Element and text location data

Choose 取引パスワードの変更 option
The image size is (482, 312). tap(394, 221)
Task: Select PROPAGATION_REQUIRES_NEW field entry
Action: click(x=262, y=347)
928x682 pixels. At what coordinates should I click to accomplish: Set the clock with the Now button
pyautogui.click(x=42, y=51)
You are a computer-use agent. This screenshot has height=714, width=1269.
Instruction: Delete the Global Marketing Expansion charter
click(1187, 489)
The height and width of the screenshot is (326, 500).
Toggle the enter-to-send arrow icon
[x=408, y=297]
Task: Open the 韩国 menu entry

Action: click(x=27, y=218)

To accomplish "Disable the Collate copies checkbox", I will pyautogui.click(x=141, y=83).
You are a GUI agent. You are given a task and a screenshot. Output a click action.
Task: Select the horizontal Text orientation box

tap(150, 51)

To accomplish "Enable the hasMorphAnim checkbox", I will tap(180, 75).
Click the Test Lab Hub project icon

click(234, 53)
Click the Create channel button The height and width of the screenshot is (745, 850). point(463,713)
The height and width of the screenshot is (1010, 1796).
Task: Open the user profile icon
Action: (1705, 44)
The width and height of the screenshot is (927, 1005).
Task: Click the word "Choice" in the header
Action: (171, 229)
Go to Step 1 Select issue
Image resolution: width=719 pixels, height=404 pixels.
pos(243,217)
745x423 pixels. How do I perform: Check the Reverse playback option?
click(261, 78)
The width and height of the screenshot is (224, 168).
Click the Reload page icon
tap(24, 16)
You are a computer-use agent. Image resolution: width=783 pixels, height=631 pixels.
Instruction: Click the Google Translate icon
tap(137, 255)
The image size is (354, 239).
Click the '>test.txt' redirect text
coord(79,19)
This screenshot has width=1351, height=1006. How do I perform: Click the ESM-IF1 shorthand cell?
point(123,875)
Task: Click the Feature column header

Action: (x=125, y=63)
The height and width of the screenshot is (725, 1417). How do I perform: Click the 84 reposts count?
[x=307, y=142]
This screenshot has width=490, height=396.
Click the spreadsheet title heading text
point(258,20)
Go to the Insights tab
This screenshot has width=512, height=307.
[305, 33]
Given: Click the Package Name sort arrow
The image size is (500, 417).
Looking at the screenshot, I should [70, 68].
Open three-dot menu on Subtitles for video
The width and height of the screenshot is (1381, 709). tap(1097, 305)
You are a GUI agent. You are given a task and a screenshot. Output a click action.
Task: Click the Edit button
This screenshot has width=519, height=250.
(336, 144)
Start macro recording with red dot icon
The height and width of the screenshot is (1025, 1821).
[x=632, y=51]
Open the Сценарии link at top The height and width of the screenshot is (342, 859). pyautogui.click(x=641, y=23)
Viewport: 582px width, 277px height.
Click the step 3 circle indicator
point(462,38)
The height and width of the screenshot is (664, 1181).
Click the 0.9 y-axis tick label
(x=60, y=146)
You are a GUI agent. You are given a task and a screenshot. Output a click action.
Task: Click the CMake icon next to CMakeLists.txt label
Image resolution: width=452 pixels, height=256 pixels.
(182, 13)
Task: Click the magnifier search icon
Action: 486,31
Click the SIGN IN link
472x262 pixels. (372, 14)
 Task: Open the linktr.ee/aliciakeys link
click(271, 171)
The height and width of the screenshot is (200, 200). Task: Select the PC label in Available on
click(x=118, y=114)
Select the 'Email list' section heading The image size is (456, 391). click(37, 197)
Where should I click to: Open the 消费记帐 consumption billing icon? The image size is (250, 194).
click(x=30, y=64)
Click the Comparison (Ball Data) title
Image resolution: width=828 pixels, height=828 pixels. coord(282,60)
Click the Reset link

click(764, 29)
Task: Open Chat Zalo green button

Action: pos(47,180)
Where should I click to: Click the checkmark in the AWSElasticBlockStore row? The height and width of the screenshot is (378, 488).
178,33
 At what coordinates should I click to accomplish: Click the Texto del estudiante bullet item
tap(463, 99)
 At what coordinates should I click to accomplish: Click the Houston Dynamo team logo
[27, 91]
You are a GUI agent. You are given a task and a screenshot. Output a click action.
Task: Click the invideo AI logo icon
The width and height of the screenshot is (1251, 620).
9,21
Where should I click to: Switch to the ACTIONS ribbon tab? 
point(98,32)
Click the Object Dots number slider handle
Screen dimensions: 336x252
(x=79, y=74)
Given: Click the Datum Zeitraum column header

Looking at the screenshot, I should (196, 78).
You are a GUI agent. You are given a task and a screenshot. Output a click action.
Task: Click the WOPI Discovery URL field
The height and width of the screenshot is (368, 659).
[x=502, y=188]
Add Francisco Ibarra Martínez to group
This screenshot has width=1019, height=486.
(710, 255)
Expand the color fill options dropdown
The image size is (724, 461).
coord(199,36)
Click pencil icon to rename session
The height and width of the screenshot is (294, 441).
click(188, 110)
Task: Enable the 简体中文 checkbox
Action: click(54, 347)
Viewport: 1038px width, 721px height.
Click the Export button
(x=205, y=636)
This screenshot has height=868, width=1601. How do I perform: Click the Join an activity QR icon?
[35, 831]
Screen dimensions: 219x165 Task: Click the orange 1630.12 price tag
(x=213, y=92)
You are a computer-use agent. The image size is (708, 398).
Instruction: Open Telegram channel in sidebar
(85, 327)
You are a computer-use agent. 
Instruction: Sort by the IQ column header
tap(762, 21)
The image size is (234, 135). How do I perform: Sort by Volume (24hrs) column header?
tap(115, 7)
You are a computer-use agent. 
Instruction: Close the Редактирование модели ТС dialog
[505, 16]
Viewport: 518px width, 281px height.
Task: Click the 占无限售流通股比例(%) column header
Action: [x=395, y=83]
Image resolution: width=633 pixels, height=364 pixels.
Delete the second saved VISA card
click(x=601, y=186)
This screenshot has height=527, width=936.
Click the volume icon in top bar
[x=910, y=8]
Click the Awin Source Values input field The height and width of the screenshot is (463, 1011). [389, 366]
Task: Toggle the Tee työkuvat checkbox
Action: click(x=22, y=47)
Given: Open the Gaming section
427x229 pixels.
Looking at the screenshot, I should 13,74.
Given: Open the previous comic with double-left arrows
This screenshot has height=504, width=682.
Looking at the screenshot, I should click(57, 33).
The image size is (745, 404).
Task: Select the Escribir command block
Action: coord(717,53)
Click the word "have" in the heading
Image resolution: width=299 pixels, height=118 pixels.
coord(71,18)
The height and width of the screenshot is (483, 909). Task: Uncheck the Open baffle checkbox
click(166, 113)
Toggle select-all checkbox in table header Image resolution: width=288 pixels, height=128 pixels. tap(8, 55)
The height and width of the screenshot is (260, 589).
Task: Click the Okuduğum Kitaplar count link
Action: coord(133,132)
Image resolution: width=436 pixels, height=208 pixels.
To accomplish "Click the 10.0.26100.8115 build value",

> [WHAT TO WORK ON]
Please express the lines above as a JSON list of strings, one string per line and no blank lines, covering everything from the line containing "Click the Comparison (Ball Data) title" down to the line containing "(x=79, y=74)", both included.

> [RESPONSE FOR THIS EXERCISE]
[
  "Click the Comparison (Ball Data) title",
  "Image resolution: width=828 pixels, height=828 pixels. coord(282,60)",
  "Click the Reset link",
  "click(764, 29)",
  "Task: Open Chat Zalo green button",
  "Action: pos(47,180)",
  "Where should I click to: Click the checkmark in the AWSElasticBlockStore row? The height and width of the screenshot is (378, 488).",
  "178,33",
  " At what coordinates should I click to accomplish: Click the Texto del estudiante bullet item",
  "tap(463, 99)",
  " At what coordinates should I click to accomplish: Click the Houston Dynamo team logo",
  "[27, 91]",
  "You are a GUI agent. You are given a task and a screenshot. Output a click action.",
  "Task: Click the invideo AI logo icon",
  "The width and height of the screenshot is (1251, 620).",
  "9,21",
  "Where should I click to: Switch to the ACTIONS ribbon tab? ",
  "point(98,32)",
  "Click the Object Dots number slider handle",
  "Screen dimensions: 336x252",
  "(x=79, y=74)"
]